2012 brought Massachusetts to the forefront in several pet-related stories.
The most important was Governor Patrick’s signing a landmark animal welfare
legislation in August that disallows breed-specific banning throughout the state, as well
as prohibiting “gas chambers” for euthanasia, and the first law of its kind to protect pets
in domestic abuse cases.
In October, a heroic Golden Retriever saved the day in Sandwich when he broke free
from the leash he and his sibling were tied to, and walked back home to alert his worried
owners, after having been trapped in the woods and missing since late September. Baxter,
the younger of the two dogs, found his way home and brought his owner back to the woods where big brother, Bailey, was trapped by the leash that had become entangled in dense brush. Both dogs lost a lot of weight, but are safe and back with their family.
Also in September, a Gardner family made headlines when their cat was accidentally euthanized
instead of getting a flea bath, at a too-busy vet’s office in Gardner. The mix-up seemed to occur
because the appointment for the flea bath was made by a woman by telephone, but her son brought the cat in at approximately the same time another cat was expected to be brought in by a young man to be euthanized. Paperwork was given to the woman’s son, and he mistakenly signed authorization for the cat to be euthanized.
September was a busy month!

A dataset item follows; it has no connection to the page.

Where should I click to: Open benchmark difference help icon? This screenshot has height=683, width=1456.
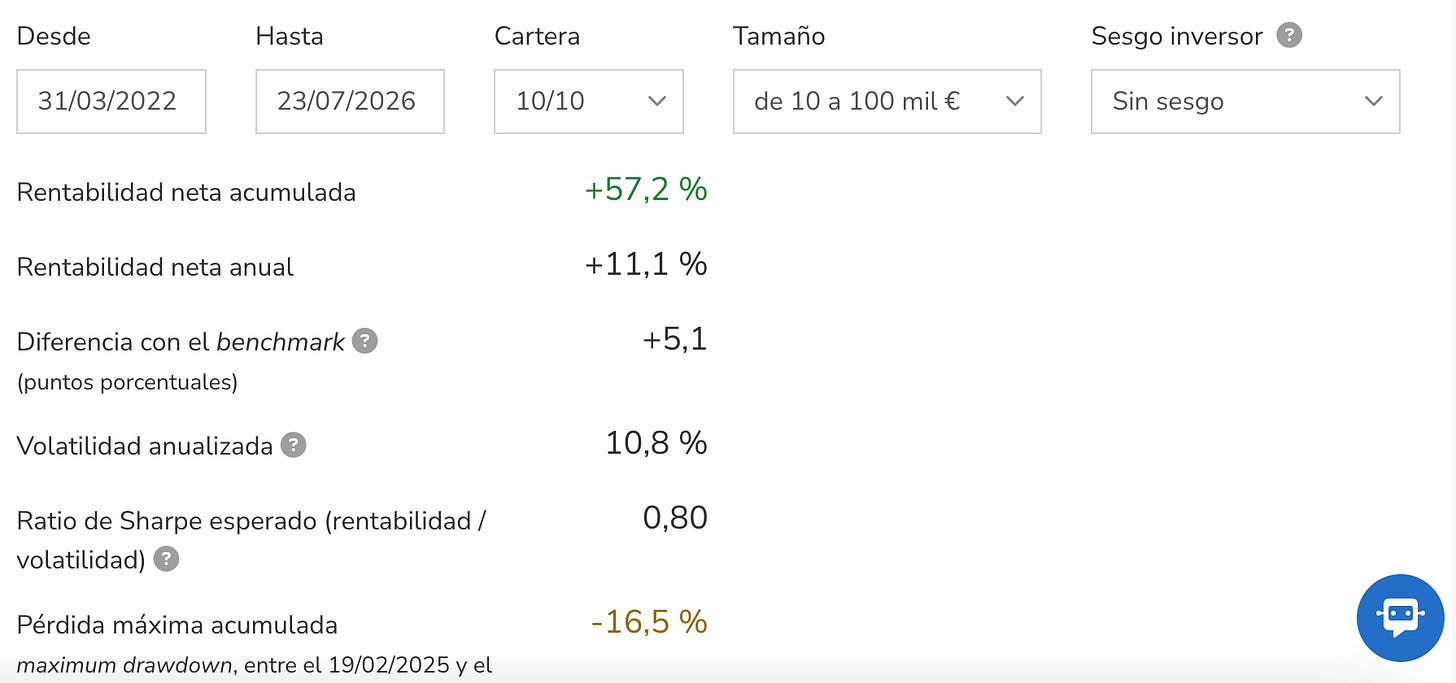click(366, 341)
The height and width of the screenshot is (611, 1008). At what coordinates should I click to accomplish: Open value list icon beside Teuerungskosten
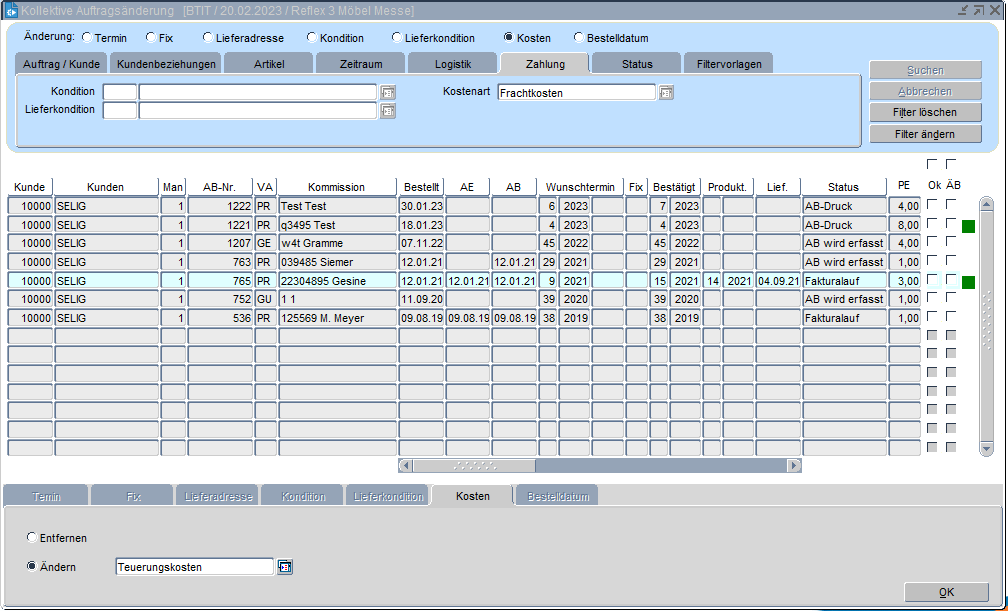(x=285, y=567)
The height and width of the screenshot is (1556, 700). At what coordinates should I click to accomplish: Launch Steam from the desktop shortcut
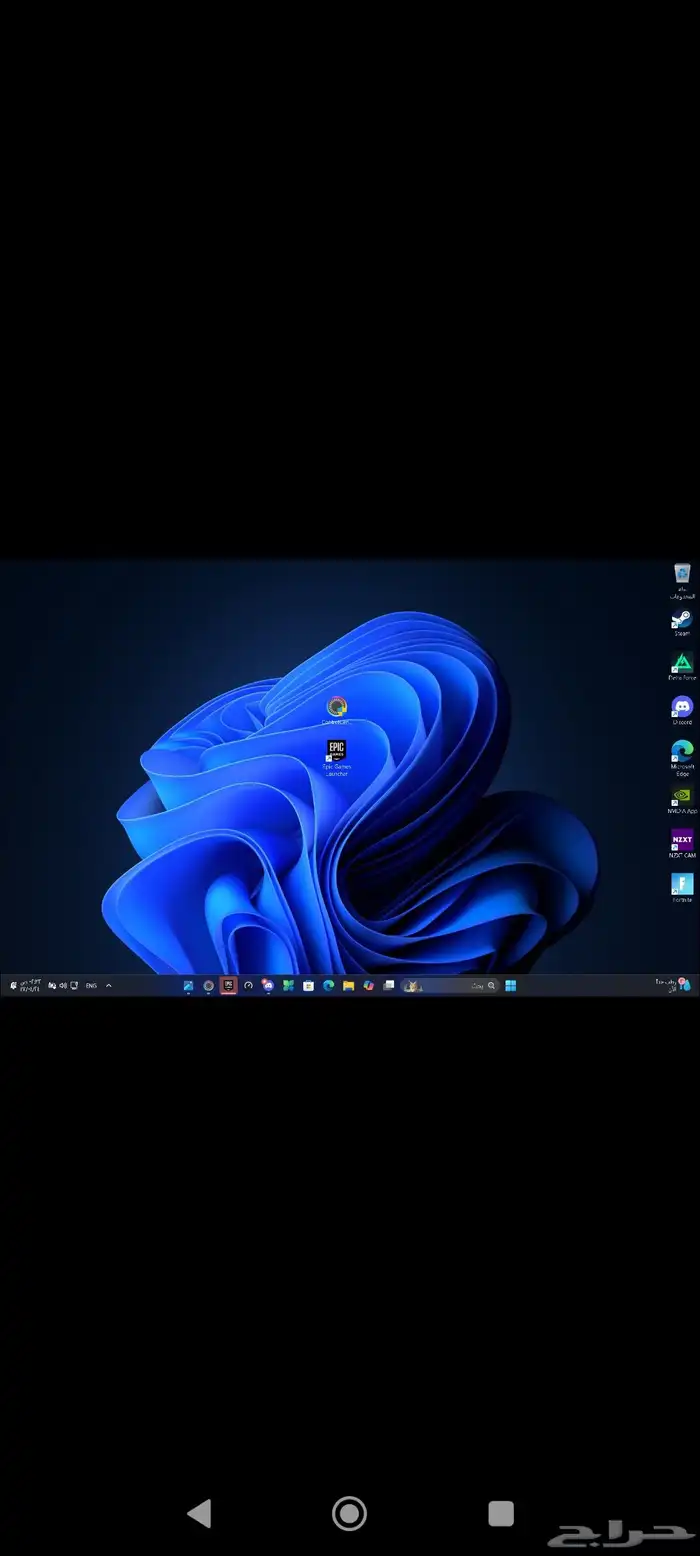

Dozer, a male pit bull dog was stolen from Attleboro Pets Shelter
and made TV news throughout the Boston and New England area. Dozer was eventually found
and returned to the shelter where he had lived for over a year. The publicity did get Dozer a proper “forever home” in the end.
A Hull family also made headlines when their 6-year-old bulldog, Cooper, died while staying at a
daycare facility the family had previously not used. The dog died on its birthday, which made the
story that much more poignant. Bulldogs like Cooper can overheat more easily than other dogs, due to brachycephalic features which make it more difficult for them to breathe. Such dogs should not be exposed to hot days and lots of activity, for example.
Fairy DogParents’ founder, Marlo Nae Manning, was nominated for CNN Hero, and didn’t get chosen as “the” CNN Hero of 2012 but got to rub elbows with some celebs in Hollywood! Her non-profit 501c3 organization helps prevent dogs from being surrendered to shelters. Fairy DogParents provides assistance with food, medical and other needs for qualified dog recipients in Massachusetts.